-- start Recorded information --
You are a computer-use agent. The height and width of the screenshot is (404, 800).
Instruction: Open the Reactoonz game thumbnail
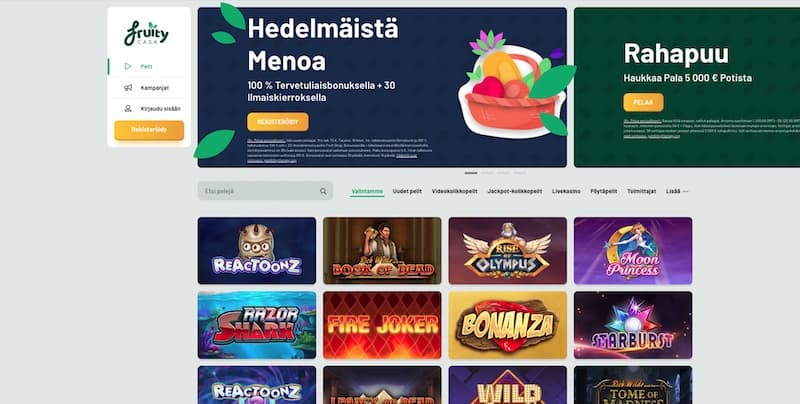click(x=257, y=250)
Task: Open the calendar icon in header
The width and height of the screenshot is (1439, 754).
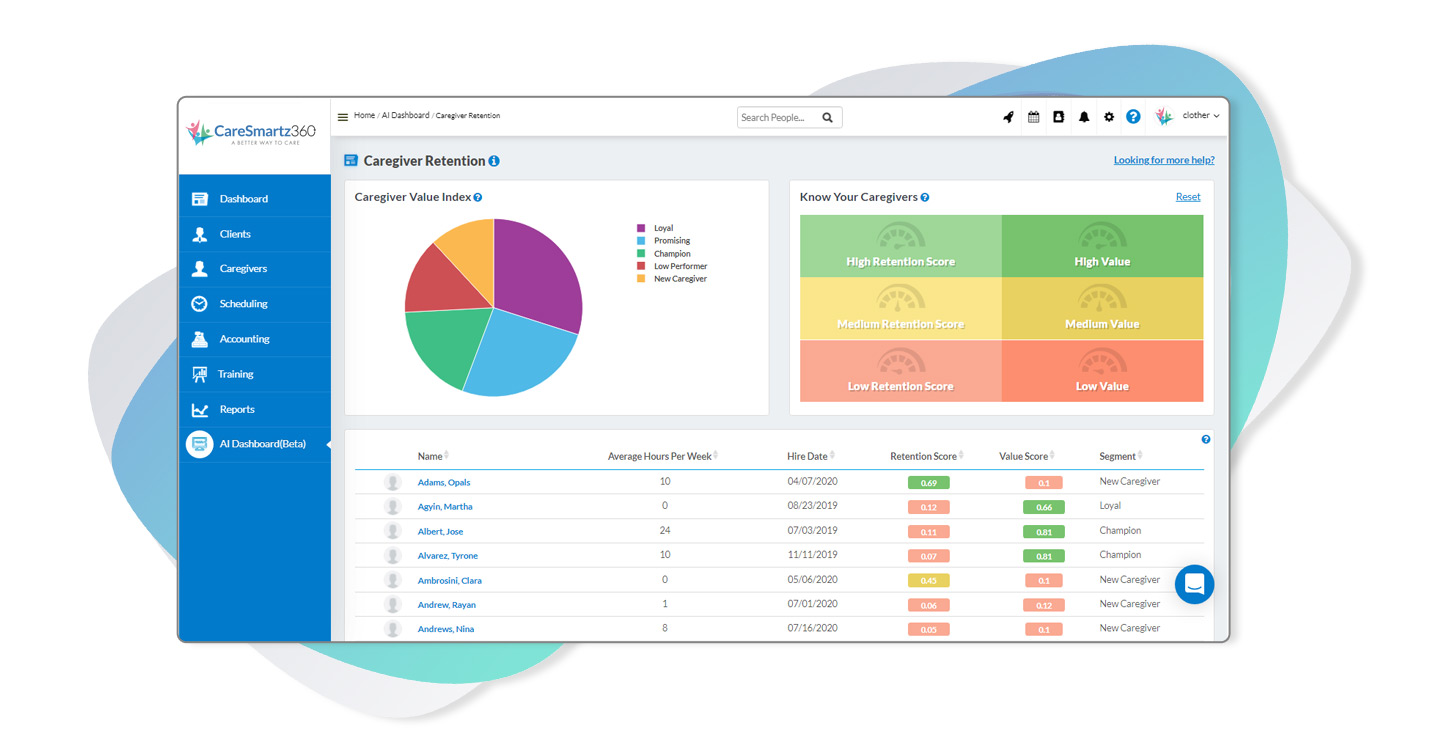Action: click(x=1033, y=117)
-- end Recorded information --
-- start Recorded information --
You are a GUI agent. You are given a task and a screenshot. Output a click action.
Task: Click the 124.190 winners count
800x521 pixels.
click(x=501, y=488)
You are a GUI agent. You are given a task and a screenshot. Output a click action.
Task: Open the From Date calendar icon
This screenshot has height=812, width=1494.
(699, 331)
-- end Recorded information --
Task statement:
Return verbatim the part of the records that opens with the line containing "Task: Open the calendar icon in header" and closes with the line containing "Action: click(x=1033, y=117)", including both of those lines. Leave the pictures out of the answer.

Result:
Task: Open the calendar icon in header
The width and height of the screenshot is (1439, 754).
Action: click(x=1033, y=117)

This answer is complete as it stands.